== Source document ==

>>>

CEO Chris Maher says the bank typically retains 96-97% of acquired customers through low-impact integration, as it absorbs its largest deal yet
OceanFirst Financial is applying a familiar retention playbook following its $579 million acquisition of Flushing Financial, which closed Monday as the New Jersey-based lender’s eighth whole-bank acquisition and its largest to date.
CEO Chris Maher said the first priority is reassuring customer-facing staff. “Probably the most important thing we do is immediately provide assurance to the folks that are in front of the customer, that they will have not just jobs but career opportunities at OceanFirst as we grow,” he said. Some consolidation will happen in administrative and operational roles, though the bank hasn’t detailed numbers.
The deal brings OceanFirst Flushing’s $9 billion in assets and 30 branches across three New York City boroughs and Long Island, pushing the combined bank to roughly $23 billion in assets. No branch closures are planned. OceanFirst expects to operate under a single unified brand by the start of the fourth quarter, backed by a significant marketing push from October 1 to introduce the OceanFirst name into communities that may not be familiar with it.
“From a customer perspective, if the branches remain the same, staff remains the same, and you do a careful and low-impact integration, you’re going to have a very successful outcome,” Maher said, pointing to past acquisitions where the bank retained over 96% of customers.
OceanFirst is also donating $5 million of bank stock to the OceanFirst Foundation to support nonprofits within Flushing’s footprint, a model Maher described as “critical” for building goodwill in newly acquired communities. Separately, private equity firm Warburg Pincus invested $225 million in a related capital raise, giving it a 12% stake in OceanFirst and a board seat.

<<<

== Task list ==
**1.** Say whether each statement agrees with the OceanFirst article. Answer yes or no, and quote the words from the article that decide it.
(a) OceanFirst plans to close some of the branches it gained from Flushing.
(b) Warburg Pincus receives a board seat at OceanFirst.
(c) The Flushing deal is OceanFirst's eighth whole-bank acquisition.
**2.** Write out the part of the OceanFirst article from "CEO Chris Maher says" to "hasn’t detailed numbers.".
**3.** According to the OceanFirst article, roughly how large is the combined bank in assets after the deal?

== Extracted data ==
>>>

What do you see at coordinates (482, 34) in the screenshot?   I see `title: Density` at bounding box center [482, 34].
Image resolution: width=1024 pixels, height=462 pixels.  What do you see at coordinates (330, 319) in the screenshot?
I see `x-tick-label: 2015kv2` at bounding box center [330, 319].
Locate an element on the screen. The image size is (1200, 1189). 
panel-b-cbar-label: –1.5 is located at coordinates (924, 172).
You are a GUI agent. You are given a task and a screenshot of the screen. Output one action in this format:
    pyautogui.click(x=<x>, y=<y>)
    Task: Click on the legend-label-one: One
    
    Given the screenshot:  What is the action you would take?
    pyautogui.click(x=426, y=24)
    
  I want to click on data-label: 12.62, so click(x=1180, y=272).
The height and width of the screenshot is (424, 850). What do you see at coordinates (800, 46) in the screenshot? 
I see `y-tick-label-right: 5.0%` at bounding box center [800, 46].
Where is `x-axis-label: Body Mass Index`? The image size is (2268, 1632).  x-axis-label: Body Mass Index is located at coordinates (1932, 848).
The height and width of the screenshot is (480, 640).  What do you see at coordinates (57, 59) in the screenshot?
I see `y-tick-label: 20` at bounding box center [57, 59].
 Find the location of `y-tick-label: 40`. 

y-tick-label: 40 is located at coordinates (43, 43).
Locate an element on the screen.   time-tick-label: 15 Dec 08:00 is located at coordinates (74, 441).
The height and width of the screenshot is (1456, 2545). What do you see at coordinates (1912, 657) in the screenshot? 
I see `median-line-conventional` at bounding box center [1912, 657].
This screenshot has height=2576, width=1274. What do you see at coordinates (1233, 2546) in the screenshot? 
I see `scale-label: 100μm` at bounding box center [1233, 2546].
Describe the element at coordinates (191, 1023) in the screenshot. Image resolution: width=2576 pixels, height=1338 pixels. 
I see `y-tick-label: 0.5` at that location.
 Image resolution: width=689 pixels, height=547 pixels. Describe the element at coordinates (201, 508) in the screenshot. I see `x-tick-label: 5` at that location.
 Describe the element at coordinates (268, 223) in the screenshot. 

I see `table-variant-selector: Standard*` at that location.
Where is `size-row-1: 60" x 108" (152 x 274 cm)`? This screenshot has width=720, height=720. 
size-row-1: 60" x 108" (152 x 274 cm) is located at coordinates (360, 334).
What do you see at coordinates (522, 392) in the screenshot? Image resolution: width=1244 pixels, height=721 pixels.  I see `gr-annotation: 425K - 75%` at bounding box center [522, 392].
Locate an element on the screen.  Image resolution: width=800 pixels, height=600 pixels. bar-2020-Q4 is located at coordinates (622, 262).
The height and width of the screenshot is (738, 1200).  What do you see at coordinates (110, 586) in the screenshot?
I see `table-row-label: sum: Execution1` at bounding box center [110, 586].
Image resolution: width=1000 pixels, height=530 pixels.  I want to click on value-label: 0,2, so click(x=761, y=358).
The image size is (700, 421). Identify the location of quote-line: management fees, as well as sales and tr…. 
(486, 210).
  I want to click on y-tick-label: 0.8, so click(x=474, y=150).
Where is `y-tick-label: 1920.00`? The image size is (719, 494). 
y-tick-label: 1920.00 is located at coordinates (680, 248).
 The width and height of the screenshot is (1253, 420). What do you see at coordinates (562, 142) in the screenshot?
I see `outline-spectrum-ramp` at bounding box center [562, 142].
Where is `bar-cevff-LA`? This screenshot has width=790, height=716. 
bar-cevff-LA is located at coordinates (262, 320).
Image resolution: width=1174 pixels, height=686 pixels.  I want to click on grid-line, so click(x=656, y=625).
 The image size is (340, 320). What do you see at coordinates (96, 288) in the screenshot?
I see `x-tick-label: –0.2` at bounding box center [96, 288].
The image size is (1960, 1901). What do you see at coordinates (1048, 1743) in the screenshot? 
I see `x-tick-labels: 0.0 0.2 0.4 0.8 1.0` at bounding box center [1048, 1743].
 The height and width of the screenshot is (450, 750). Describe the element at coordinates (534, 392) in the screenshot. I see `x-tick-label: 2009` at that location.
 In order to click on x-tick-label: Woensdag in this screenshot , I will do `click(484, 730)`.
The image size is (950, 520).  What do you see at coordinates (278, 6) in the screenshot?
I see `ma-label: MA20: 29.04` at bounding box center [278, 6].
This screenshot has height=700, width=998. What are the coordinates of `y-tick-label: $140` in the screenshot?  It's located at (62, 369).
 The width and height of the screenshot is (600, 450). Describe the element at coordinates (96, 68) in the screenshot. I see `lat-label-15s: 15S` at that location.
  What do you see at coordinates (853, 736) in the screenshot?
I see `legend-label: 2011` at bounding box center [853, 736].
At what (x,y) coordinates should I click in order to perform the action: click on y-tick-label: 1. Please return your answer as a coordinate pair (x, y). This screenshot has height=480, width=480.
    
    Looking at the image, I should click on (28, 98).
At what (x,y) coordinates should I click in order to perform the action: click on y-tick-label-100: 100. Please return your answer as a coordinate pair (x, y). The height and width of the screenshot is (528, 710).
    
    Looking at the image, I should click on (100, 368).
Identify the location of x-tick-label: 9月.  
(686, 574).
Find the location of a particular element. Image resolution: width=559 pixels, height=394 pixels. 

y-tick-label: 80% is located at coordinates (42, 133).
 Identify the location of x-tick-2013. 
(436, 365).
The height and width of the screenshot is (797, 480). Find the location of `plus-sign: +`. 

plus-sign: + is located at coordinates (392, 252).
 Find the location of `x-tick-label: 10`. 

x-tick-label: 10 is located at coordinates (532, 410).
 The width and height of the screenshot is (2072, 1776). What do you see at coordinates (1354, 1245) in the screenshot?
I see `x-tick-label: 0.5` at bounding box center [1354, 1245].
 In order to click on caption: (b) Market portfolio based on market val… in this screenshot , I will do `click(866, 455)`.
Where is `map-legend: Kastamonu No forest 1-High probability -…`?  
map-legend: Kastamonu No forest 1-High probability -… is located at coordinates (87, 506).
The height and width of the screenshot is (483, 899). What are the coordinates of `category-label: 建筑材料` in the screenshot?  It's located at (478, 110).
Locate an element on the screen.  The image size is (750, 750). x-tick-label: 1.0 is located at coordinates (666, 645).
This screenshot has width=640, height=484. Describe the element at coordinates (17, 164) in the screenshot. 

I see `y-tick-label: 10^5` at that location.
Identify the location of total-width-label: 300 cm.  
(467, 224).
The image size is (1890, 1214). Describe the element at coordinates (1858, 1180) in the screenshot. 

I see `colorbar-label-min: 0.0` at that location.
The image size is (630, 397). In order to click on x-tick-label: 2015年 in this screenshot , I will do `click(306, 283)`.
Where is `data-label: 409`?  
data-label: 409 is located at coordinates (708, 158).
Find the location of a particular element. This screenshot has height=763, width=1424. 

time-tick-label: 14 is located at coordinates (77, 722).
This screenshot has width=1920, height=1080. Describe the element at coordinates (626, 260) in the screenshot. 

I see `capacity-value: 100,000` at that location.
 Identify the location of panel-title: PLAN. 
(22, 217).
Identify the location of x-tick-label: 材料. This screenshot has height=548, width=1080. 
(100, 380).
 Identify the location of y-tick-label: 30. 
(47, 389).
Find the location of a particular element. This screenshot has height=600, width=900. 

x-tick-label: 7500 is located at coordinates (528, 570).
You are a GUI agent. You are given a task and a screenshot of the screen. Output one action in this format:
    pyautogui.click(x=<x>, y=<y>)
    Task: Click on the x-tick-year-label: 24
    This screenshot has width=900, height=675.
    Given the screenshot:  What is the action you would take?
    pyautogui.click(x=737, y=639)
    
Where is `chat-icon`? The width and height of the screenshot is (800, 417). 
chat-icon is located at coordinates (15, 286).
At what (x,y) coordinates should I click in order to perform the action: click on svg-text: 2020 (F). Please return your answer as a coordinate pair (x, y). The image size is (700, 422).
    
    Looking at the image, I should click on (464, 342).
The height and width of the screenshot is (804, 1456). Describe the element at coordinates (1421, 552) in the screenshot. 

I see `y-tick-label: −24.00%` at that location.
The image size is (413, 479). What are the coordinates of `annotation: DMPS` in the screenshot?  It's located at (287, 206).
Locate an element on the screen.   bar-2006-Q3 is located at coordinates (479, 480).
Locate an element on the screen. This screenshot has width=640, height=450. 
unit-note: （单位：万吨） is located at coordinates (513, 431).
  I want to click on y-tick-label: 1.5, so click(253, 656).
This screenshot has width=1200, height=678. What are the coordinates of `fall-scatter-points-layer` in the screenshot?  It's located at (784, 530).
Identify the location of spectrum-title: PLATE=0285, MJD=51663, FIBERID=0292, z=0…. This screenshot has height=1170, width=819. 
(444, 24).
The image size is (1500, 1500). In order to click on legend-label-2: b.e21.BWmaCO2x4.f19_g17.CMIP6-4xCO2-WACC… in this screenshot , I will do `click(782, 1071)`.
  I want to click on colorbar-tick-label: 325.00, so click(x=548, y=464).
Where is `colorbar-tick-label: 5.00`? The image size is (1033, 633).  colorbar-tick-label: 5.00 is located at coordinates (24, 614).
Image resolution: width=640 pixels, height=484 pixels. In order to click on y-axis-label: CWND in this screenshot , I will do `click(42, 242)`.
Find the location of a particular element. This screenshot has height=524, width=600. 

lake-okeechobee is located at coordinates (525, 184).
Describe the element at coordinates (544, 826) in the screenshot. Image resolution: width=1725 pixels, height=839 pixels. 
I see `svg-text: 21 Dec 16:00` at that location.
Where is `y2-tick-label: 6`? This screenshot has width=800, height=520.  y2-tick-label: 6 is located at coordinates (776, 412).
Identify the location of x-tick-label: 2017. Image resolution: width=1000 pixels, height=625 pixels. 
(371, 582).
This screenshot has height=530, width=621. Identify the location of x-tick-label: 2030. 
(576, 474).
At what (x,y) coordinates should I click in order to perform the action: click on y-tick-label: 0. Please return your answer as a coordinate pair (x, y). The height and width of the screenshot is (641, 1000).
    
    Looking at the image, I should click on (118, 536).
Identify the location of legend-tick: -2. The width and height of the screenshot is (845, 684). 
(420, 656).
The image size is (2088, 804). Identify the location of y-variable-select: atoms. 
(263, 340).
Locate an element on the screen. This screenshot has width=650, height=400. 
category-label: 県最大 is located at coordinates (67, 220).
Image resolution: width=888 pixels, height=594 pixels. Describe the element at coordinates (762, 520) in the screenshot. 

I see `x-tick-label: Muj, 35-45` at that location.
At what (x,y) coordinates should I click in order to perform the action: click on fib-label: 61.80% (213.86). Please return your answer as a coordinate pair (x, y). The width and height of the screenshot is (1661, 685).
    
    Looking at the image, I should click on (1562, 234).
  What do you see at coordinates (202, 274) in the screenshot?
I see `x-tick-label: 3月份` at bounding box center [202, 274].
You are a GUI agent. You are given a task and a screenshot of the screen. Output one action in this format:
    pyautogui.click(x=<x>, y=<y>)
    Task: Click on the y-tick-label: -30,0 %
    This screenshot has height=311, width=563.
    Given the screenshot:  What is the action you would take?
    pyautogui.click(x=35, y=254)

<<<

== Solved tasks ==
**1.**
(a) No: "No branch closures are planned."
(b) Yes: "giving it a 12% stake in OceanFirst and a board seat."
(c) Yes: "which closed Monday as the New Jersey-based lender’s eighth whole-bank acquisition and its largest to date."

**2.**
CEO Chris Maher says the bank typically retains 96-97% of acquired customers through low-impact integration, as it absorbs its largest deal yet
OceanFirst Financial is applying a familiar retention playbook following its $579 million acquisition of Flushing Financial, which closed Monday as the New Jersey-based lender’s eighth whole-bank acquisition and its largest to date.
CEO Chris Maher said the first priority is reassuring customer-facing staff. “Probably the most important thing we do is immediately provide assurance to the folks that are in front of the customer, that they will have not just jobs but career opportunities at OceanFirst as we grow,” he said. Some consolidation will happen in administrative and operational roles, though the bank hasn’t detailed numbers.

**3.** Roughly $23 billion.